*** Opening of Records for the exercise ***

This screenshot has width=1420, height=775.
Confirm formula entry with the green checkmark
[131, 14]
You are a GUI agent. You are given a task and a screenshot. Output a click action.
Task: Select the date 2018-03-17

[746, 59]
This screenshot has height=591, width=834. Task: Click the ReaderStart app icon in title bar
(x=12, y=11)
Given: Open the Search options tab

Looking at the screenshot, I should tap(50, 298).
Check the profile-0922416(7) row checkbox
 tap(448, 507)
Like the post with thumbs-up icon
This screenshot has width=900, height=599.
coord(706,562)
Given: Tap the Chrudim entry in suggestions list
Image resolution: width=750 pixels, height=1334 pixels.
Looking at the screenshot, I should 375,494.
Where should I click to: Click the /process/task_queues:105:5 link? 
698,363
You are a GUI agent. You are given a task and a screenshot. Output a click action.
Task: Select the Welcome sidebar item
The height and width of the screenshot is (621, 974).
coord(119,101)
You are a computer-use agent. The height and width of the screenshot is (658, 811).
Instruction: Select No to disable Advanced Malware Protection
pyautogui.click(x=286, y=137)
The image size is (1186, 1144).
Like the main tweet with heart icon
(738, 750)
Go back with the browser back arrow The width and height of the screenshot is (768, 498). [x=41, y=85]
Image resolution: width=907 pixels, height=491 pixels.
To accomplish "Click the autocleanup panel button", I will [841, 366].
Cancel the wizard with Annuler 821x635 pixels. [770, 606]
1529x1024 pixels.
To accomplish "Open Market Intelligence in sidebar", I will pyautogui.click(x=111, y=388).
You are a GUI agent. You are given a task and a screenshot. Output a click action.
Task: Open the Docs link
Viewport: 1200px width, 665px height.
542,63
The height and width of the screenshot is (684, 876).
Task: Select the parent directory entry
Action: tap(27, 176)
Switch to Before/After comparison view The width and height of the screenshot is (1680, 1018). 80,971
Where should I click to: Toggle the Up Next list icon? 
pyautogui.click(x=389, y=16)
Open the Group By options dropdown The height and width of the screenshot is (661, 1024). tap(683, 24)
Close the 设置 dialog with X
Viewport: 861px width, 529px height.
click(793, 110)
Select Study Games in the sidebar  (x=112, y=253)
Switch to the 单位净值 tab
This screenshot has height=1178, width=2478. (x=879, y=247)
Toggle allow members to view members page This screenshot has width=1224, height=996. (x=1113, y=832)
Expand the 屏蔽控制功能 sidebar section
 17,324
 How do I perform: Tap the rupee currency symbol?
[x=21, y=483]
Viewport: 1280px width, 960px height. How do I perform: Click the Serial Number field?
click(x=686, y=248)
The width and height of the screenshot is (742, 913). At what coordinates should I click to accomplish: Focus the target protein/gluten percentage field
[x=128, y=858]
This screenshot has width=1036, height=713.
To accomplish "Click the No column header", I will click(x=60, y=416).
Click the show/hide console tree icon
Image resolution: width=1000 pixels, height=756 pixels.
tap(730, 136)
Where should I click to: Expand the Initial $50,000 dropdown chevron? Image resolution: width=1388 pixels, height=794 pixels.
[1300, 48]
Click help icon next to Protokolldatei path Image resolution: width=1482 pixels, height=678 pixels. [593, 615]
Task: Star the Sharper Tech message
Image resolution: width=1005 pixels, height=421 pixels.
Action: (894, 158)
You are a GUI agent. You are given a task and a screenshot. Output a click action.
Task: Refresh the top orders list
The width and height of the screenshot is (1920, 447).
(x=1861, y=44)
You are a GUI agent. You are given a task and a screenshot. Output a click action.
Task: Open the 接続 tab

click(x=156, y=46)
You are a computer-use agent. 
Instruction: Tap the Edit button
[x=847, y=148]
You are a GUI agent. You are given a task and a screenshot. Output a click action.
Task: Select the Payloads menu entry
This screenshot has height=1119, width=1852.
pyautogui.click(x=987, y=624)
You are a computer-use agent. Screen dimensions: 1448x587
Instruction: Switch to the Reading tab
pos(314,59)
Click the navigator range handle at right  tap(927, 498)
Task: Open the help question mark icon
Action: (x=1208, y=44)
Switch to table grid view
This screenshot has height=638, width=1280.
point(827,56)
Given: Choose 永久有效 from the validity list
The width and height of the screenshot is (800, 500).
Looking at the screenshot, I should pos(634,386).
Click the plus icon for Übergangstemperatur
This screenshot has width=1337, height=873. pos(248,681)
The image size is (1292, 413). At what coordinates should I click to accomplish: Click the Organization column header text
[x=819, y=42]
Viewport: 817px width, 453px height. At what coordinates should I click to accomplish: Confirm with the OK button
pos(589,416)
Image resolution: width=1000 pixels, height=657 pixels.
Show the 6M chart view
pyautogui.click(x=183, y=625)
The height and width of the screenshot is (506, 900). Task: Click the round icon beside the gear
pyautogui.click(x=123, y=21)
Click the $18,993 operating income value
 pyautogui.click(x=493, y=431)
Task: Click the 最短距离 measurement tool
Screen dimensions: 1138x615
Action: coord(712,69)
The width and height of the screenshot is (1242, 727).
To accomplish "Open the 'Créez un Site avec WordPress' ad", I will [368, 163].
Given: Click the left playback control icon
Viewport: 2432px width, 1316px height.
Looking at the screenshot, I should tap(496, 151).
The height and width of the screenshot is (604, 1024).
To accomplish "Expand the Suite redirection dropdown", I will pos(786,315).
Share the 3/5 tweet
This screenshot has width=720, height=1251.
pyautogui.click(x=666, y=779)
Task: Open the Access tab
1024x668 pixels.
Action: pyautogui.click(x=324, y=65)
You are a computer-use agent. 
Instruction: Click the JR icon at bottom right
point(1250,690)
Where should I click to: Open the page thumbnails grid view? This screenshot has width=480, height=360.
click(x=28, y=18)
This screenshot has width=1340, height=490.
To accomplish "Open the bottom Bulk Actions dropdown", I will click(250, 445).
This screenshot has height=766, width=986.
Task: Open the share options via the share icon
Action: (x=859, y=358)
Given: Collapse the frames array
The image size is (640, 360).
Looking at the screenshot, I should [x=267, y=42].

*** Close of Records for the exercise ***

▶ [Directions]: Each line in the listing above from the one containing "Where should I click to: Toggle" through the one containing "Task: Star the Sharper Tech message" should be repeated exactly, and no other line.

▶ [Answer space]:
Where should I click to: Toggle the Up Next list icon? 
pyautogui.click(x=389, y=16)
Open the Group By options dropdown The height and width of the screenshot is (661, 1024). tap(683, 24)
Close the 设置 dialog with X
Viewport: 861px width, 529px height.
click(793, 110)
Select Study Games in the sidebar  (x=112, y=253)
Switch to the 单位净值 tab
This screenshot has height=1178, width=2478. (x=879, y=247)
Toggle allow members to view members page This screenshot has width=1224, height=996. (x=1113, y=832)
Expand the 屏蔽控制功能 sidebar section
 17,324
 How do I perform: Tap the rupee currency symbol?
[x=21, y=483]
Viewport: 1280px width, 960px height. How do I perform: Click the Serial Number field?
click(x=686, y=248)
The width and height of the screenshot is (742, 913). At what coordinates should I click to accomplish: Focus the target protein/gluten percentage field
[x=128, y=858]
This screenshot has width=1036, height=713.
To accomplish "Click the No column header", I will click(x=60, y=416).
Click the show/hide console tree icon
Image resolution: width=1000 pixels, height=756 pixels.
tap(730, 136)
Where should I click to: Expand the Initial $50,000 dropdown chevron? Image resolution: width=1388 pixels, height=794 pixels.
[1300, 48]
Click help icon next to Protokolldatei path Image resolution: width=1482 pixels, height=678 pixels. [593, 615]
Task: Star the Sharper Tech message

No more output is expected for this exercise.